[Originally written 31 October. Bumped to the top with updates.]
A few nights ago I posted a link to the MIT Sports Analytics Conference to be held in March and later included a link to a call for papers to the event. I am thinking very seriously about submitting a paper to that conference. It will likely be on the soccer Pythagorean formula, especially if I can demonstrate some kind of success in predicting points won at the end of a season.
Here's where I could use some assistance.
I'd like to study the ability of the soccer Pythagorean to predict team performance in the 2008-09 European season (2008 in the case of MLS or J-League). To do this I will need goals scored and allowed data for all of the teams in the league during that season. Here are the leagues that I'd like to work with:
- Spanish Primera Liga
- German 1.Bundesliga
- Italian Serie A
- USA Major League Soccer
- Japanese J.League
The data aren't all that difficult to obtain, but it is not always arranged in column data format so it takes some time to collect. The format should look something like this spreadsheet. Don't worry about the histogram data; that command is very simple to write. I am paying more attention to the raw data. Once I get the raw data, processing it will be very quick now that I have my curve-fitting and Pythagorean codes written.

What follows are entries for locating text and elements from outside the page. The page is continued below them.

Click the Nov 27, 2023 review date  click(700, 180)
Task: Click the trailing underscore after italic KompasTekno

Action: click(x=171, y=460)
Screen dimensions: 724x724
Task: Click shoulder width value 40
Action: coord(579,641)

I plan on compiling most of the data myself, but if anyone is willing to help, I would be very appreciative. You would also receive a mention in any publications I write — everyone stands on the shoulders of giants, and I am a very strong believer in acknowledging assistance in every publication I write.
The deadline for paper submission to this conference is the second week in December, so we're going to have to move quickly. This isn't the only project that I'm working on, so I would like to make the most of my time.
ONE OTHER THING: I'll present a few of the results here, but I'm going to have to embargo most of the major findings until after the conference, assuming that my paper gets accepted. If it's not accepted I'll publish all of the results here in mid-January.
UPDATE: I'm starting to write the paper now; the submission deadline is 14 December but I'm working on a number of other publications so I need to get a head start if I'm going to get all of them done before the Christmas break. I have a lot of data now, and thanks to all who helped me compile some of it. I still don't have MLS goal data for this season or last, but if I don't have it I can live without it. It would be nice to have considering that this paper would be presented to a predominately American audience.
UPDATE #2: I have MLS data now. Thanks!